La cour reprend les conditions d’exclusion du droit aux allocations de chômage, telles qu’organisées par les articles 68 et 92 de l’arrêté royal organique. Il n’y a pas de droit aux allocations de chômage pendant la période couverte par une formation (au sens de l’article 92), sauf si une dispense de l’obligation de disponibilité sur le marché de l’emploi et d’inscription comme demandeur d’emploi est accordée, ou encore si la formation est dispensée principalement le samedi ou après 17h00. L’article 92, qui permet l’octroi d’une dispense pendant la période de la formation, fixe des conditions : durée du chômage après les études ou un apprentissage (ceux-ci étant terminés depuis deux ans au moins et le chômeur ayant perçu au moins 312 allocations au cours de cette période) ou chômage pendant une période de quatre ans avant le début de la formation, période pendant laquelle il a perçu au moins 624 allocations.
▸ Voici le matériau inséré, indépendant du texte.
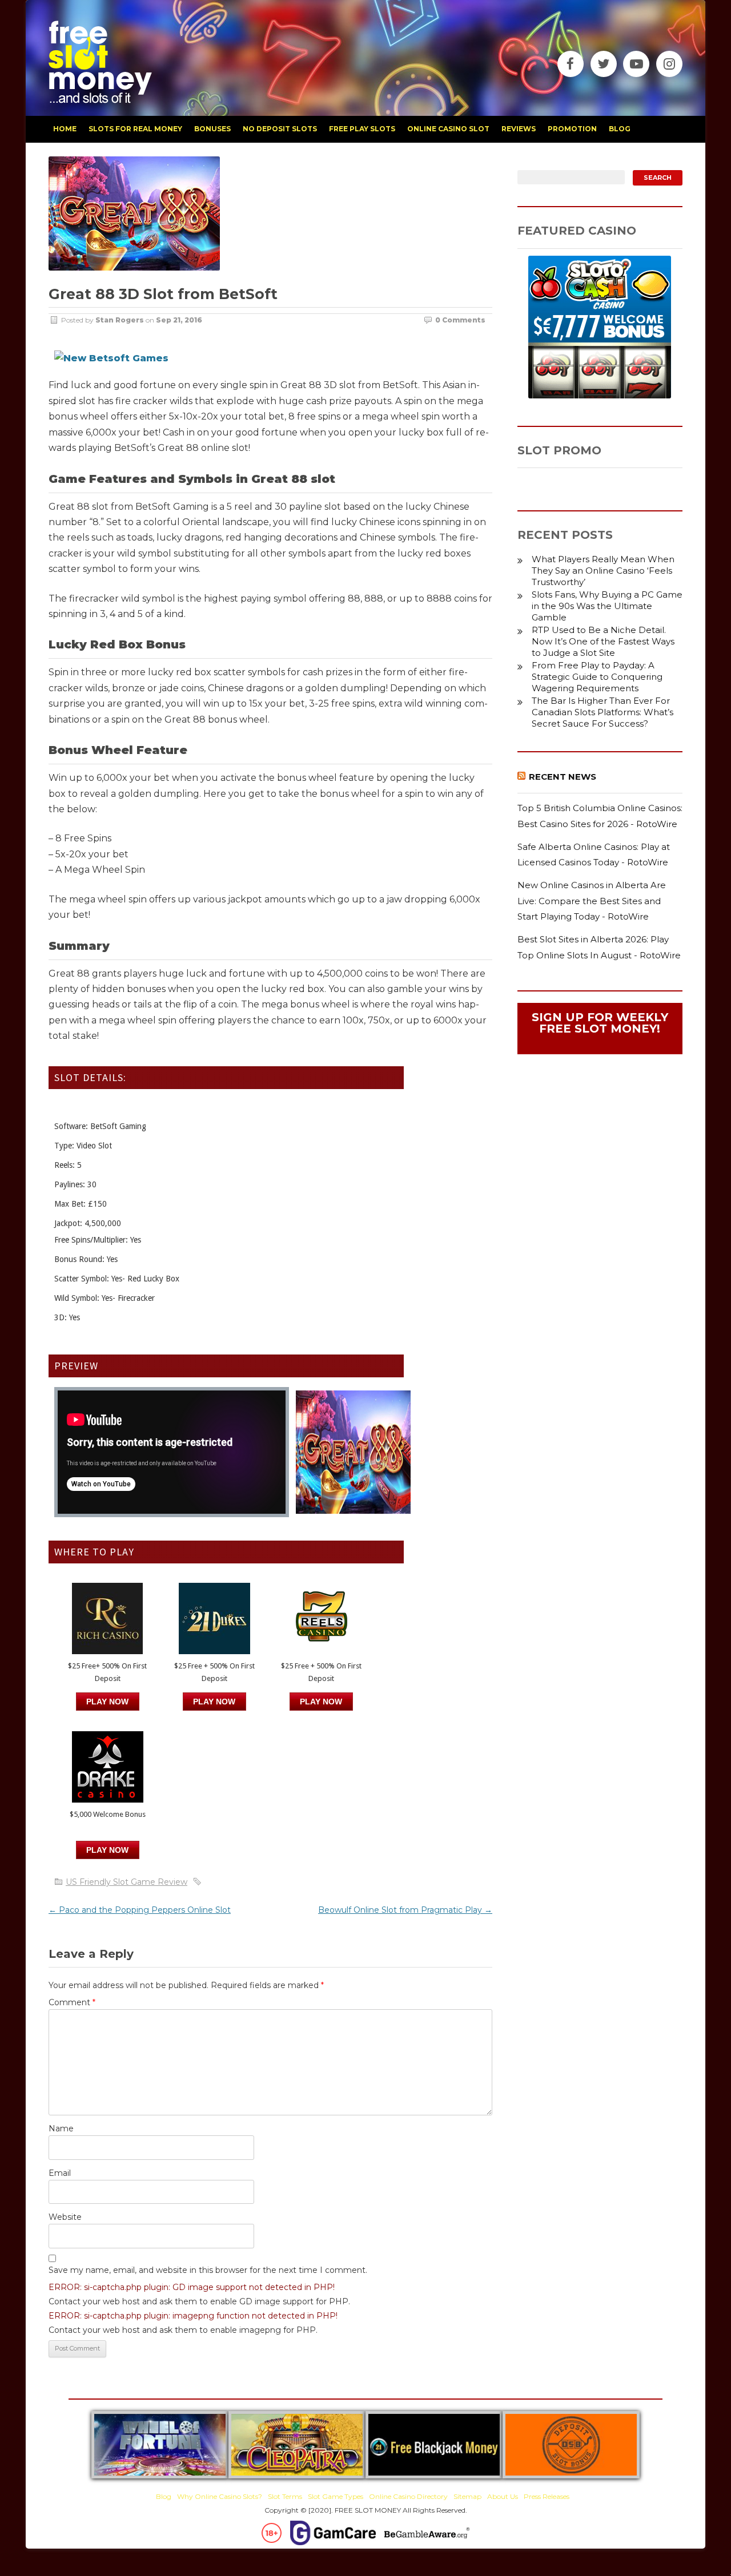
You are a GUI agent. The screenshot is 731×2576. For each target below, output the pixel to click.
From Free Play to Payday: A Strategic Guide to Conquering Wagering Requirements (597, 677)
Si le chômeur bénéficie des allocations d’insertion, le directeur de l’ONEm peut octroyer cette dispense en tenant compte de divers critères : âge, études déjà suivies, aptitudes, passé professionnel, durée du chômage, nature de la formation et possibilités offertes par celle-ci notamment.
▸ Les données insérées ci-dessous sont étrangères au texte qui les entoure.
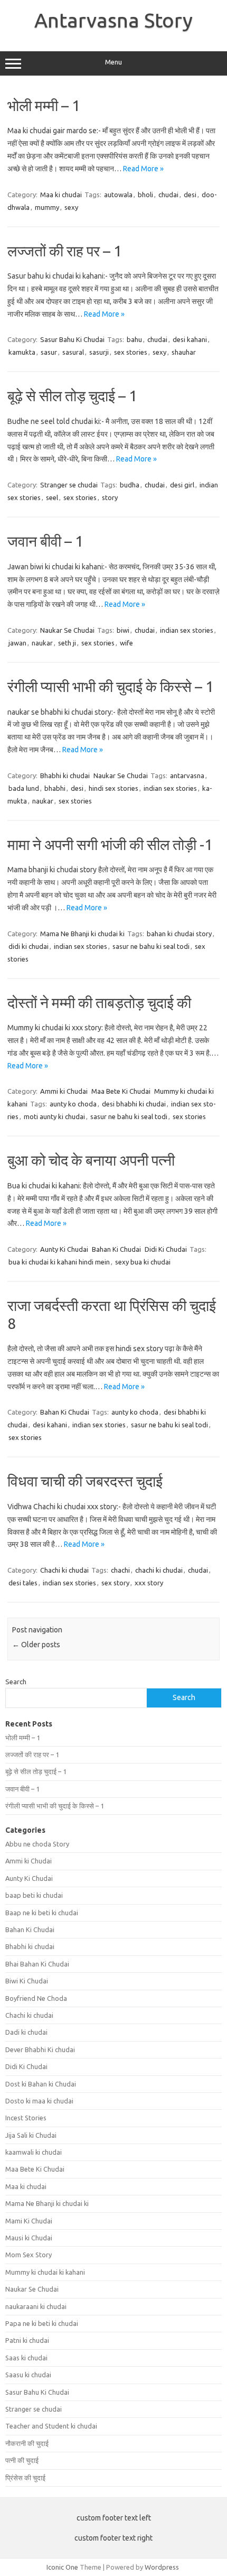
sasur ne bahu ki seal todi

La cour rappelle que la demande de dispense doit parvenir préalablement au bureau de chômage et que le chômeur a des obligations pendant cette formation, notamment de joindre mensuellement un certificat de présence pendant la durée couverte par les cours. Aucune indemnisation n’intervient en cas d’absence sans motif légitime. Enfin, la dispense peut être retirée et elle ne peut être accordée qu’une seule fois.

Elle examine, dès lors, si l’intéressé répond aux conditions de l’article 92 de l’arrêté royal, relatives à la durée du chômage, et constate qu’il ne rentre dans aucune des deux catégories visées.

S’il est prévu dans la réglementation que le ministre peut, pour remédier à des pénuries sur le marché de l’emploi, admettre des cas où la dispense peut être accordée si ces conditions ne sont pas remplies, tel n’est cependant pas le cas pour la formation projetée.

L’exclusion du droit aux allocations est dès lors justifiée.

Pour ce qui est de la récupération, se pose la question de l’existence d’une faute ou négligence dans le chef de l’O.P. et la cour rejette celle-ci.

L’assuré social lui reproche un défaut d’information, et ce avant l’entame de la formation (ayant demandé des informations dès le mois d’août), ainsi que pendant l’instruction du dossier.

La cour rappelle les obligations des organismes de paiement, reprenant essentiellement celles de la Charte de l’assuré social. Elle constate cependant que l’intéressé n’établit pas avoir sollicité des renseignements avant d’entreprendre la formation en cause. Par ailleurs, divers rappels lui ont été adressés après le mois de septembre. La cour souligne par ailleurs qu’il s’est lui-même mis en infraction avec la réglementation, vu la tardiveté de la demande et l’absence de communication des éléments requis, étant le certificat de présence.

Aucune faute ne peut, dès lors, être retenue à la charge de l’organisme de paiement.

Intérêt de la décision

Ce bref arrêt de la Cour du travail de Mons rappelle les conditions dans lesquelles la dispense peut être demandée, concernant l’obligation de disponibilité sur le marché du travail et celle d’inscription comme demandeur d’emploi, et ce au motif de formation.

Si des conditions sont mises, eu égard à la catégorie de chômeur pouvant bénéficier de ce mécanisme (étant ceux qui se sont trouvés au chômage pendant une période minimale), l’arrêt rappelle que le ministre peut, pour certains secteurs en pénurie, dispenser de cette condition.

Par ailleurs, cet arrêt est également un rappel de la différence existant entre les chômeurs admis au bénéfice des allocations de chômage sur la base de leur emploi et sur la base des études. Ceux qui bénéficient des allocations d’insertion peuvent demander une dispense, la formation devant ici faire l’objet d’une appréciation par le directeur de l’ONEm. Cette formation sera admise si elle répond à différents critères personnels au chômeur, étant qu’elle est susceptible de favoriser leur intégration sur le marché du travail, eu égard à l’âge de l’intéressé, ses études, ses aptitudes, son éventuel passé professionnel, la durée du chômage et la nature de la formation envisagée. Le service régional de l’emploi peut être sollicité, dans le cadre de cette procédure.